Si tinge di giallo la morte di Daniela Carrasco, un’artista di strada nota come “La Mimo” diventata una dei simboli della protesta, trovata impiccata in un parco alla periferia di Santiago del Cile il 20 ottobre scorso, ma i cui i risultati dell’autopsia sono stati consegnati alla famiglia soltanto il 20 novembre, un mese dopo, accompagnati da una dichiarazione della polizia che a chiusura della indagini si dice indirizzata ad archiviare il caso come suicidio.
Una tesi che non convince nessuno, a cominciare dagli attivisti di “Ni Una Menos”, convinti che La Mimo sia stata violentata, torturata e uccisa mentre era stata arrestata dai Carabineros, come monito alle donne che come lei sono scese in piazza nelle proteste contro il governo che infiammano il Cile da settimane. Un’ipotesi che il referto dell’autopsia esclude, parlando di una mote “per soffocamento da impiccagione”, e sul suo corpo “sarebbero state lesioni fisiche attribuibili a violenze sessuali o fisiche”.

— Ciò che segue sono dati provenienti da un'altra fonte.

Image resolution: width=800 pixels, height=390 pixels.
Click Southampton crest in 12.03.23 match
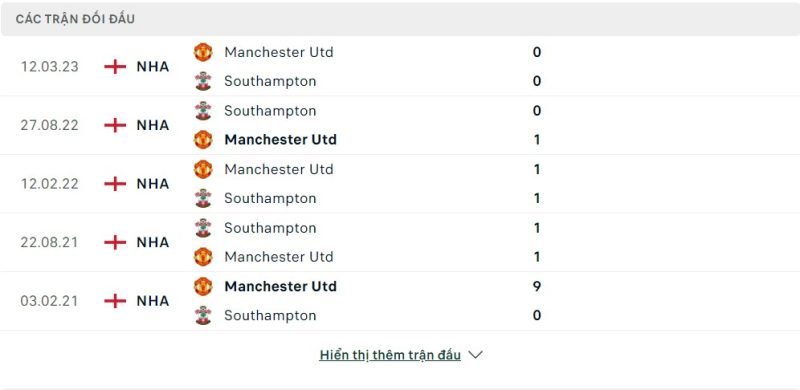pyautogui.click(x=203, y=81)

Ma che il clima sulle strade cilene sia ormai infuocato lo confermano le parole del presidente Sebastian Piñera che è stato costretto ad ammettere di “Uso eccessivo della forza da parte della polizia, con abusi e diritti non sempre rispettati”. Finora, i tentativi di reprimere le proteste hanno portato a 23 morti, 2.390 feriti e 6.300 arresti, di cui 760 ai danni di minori.